## [GIVEN REQUEST]
Write out all of the records below again, requests included, adding -132 to every coordinate in the answers. Leave the pictures out of your reply.

## [RECORD EXCERPTS]
+-------+

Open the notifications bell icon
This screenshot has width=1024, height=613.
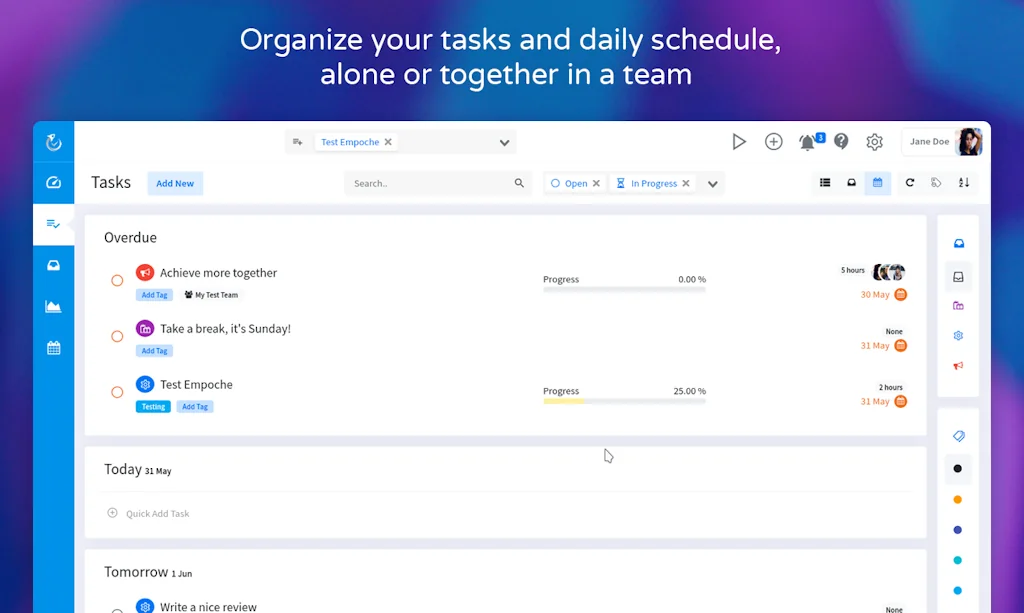808,143
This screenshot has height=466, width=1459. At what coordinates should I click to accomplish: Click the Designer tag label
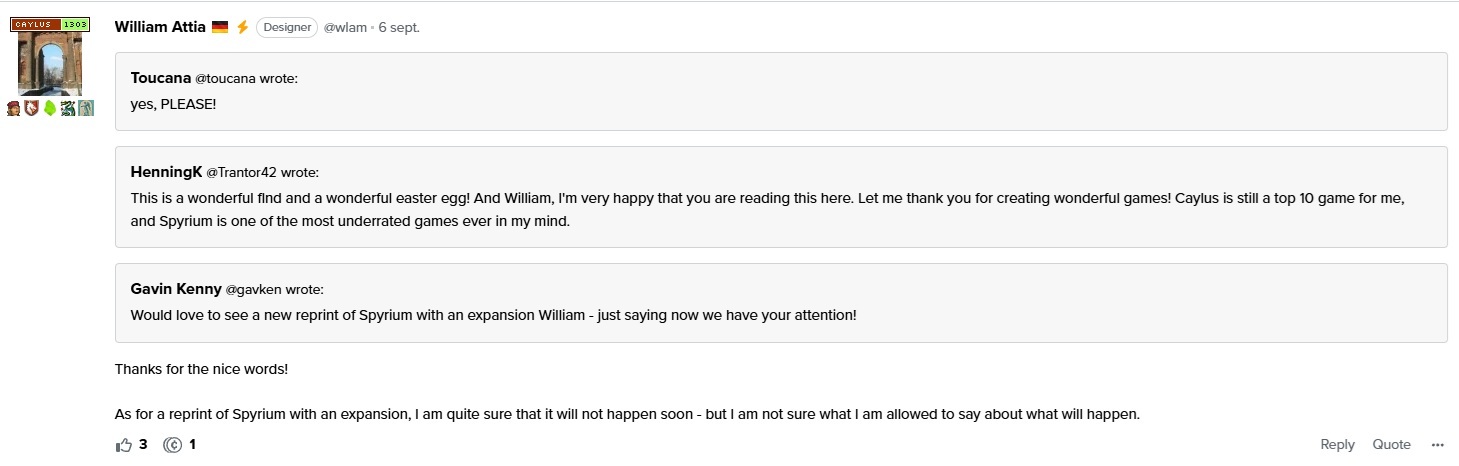(287, 28)
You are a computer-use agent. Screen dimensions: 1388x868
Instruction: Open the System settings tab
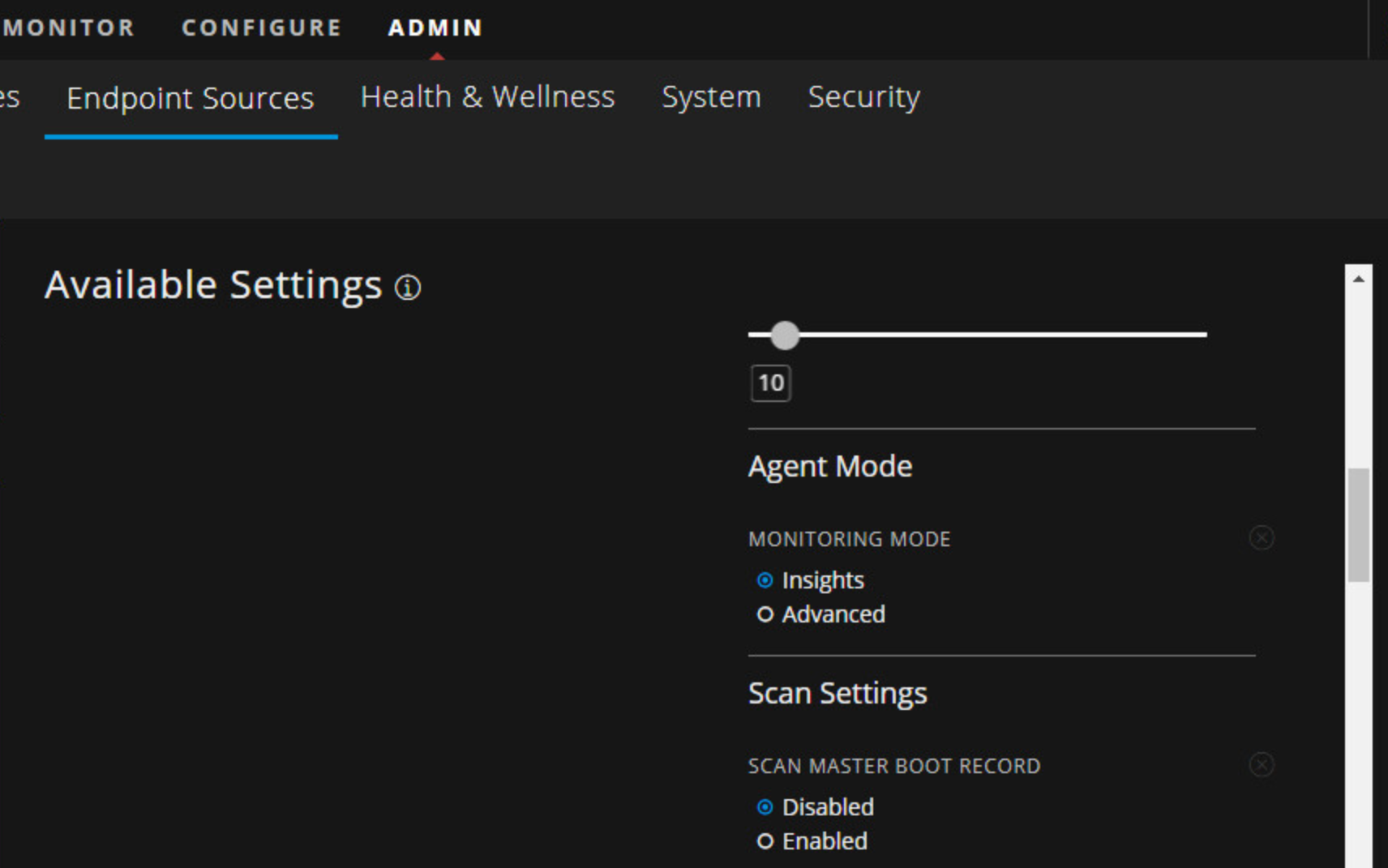point(711,97)
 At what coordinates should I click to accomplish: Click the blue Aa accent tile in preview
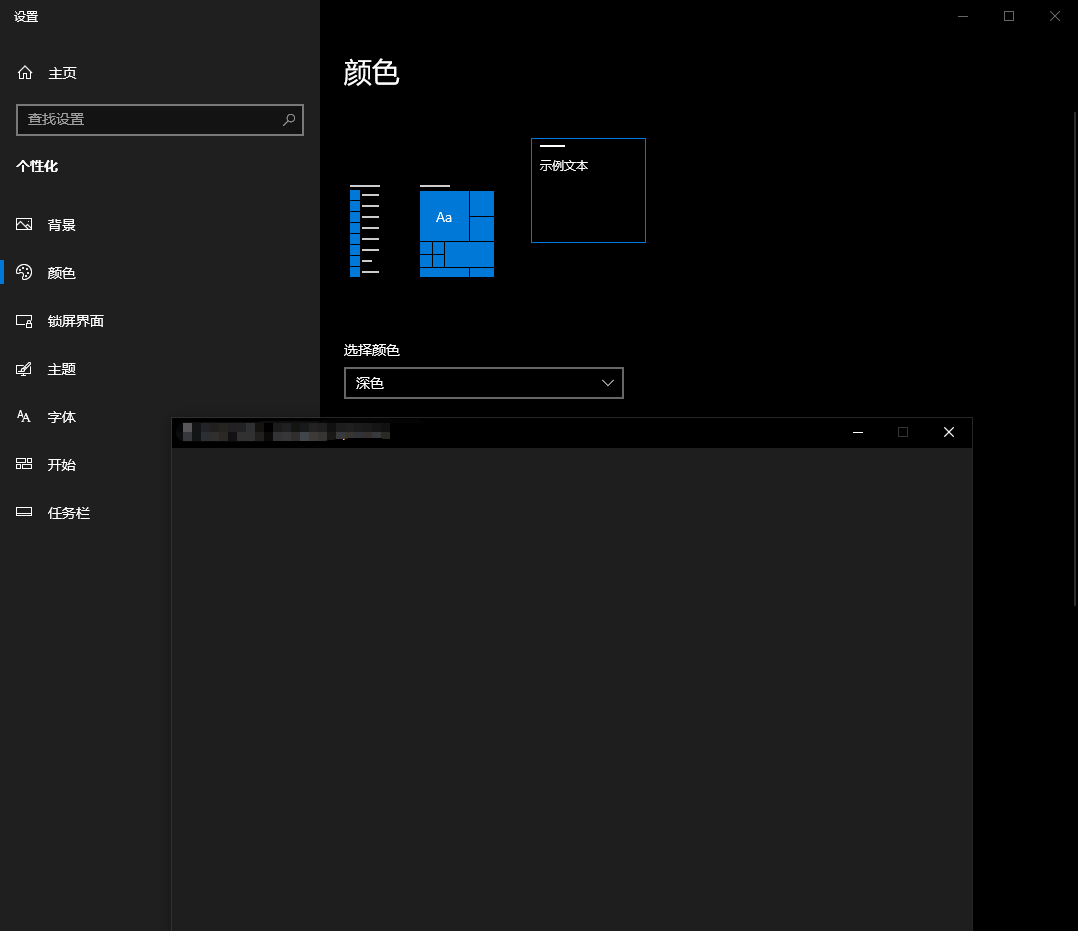444,216
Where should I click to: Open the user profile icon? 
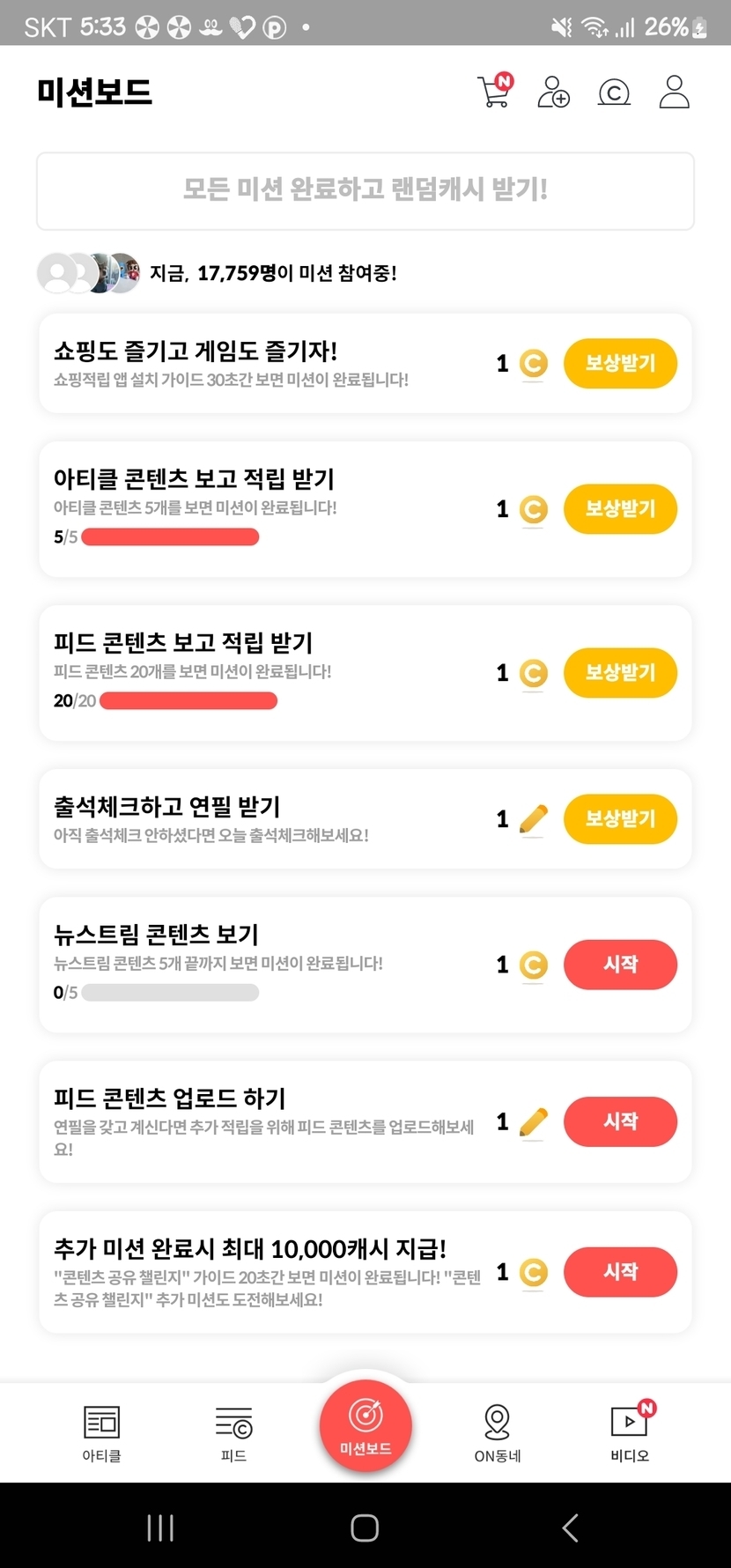pos(674,92)
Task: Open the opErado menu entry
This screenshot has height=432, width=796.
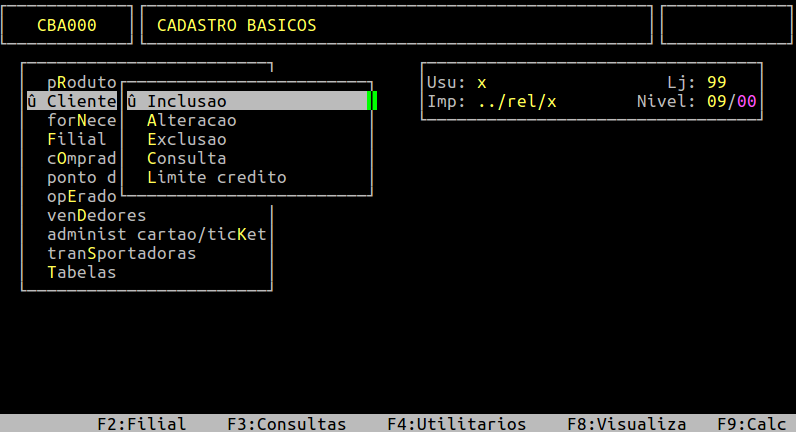Action: coord(82,196)
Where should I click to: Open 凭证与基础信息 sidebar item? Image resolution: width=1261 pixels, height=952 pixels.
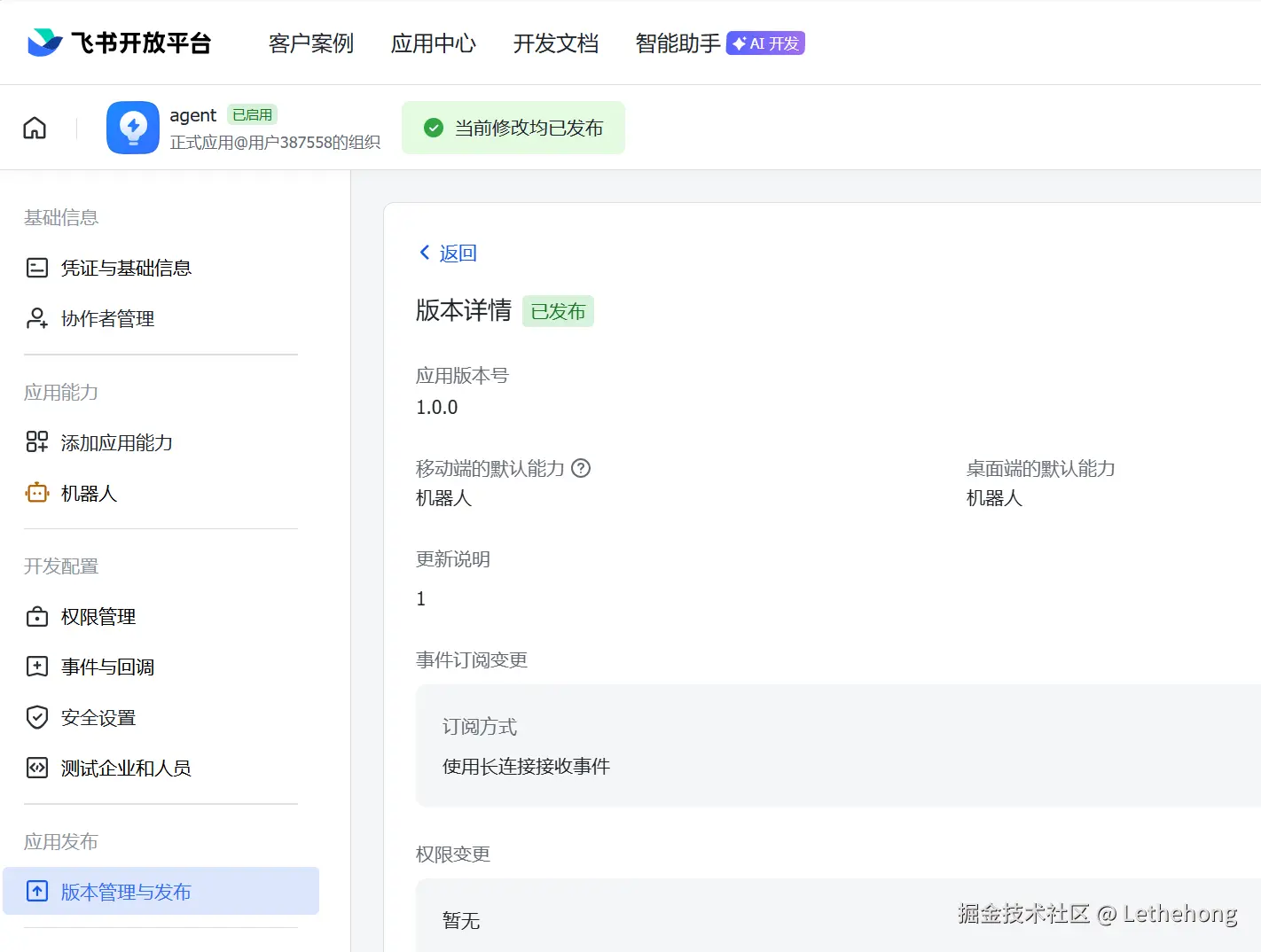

+-------+

## [COMPLETED EXERCISE]
Open the notifications bell icon
This screenshot has width=1024, height=613.
676,11
This screenshot has height=466, width=1459. At what coordinates should I click to accomplish: Click the Designer tag label
(155, -104)
You are a computer-use agent. Screen dimensions: 1388x868
Instruction: Open the System settings tab
point(579,-35)
 At what coordinates should I click to accomplish: Click the blue Aa accent tile in preview
312,84
Where should I click to: Open the user profile icon? 
pos(542,-40)
Task: Open the opErado menu entry
This screenshot has height=432, width=796.
Action: coord(-50,64)
Where should I click to: Open 凭证与基础信息 sidebar item? Image resolution: width=1261 pixels, height=952 pixels.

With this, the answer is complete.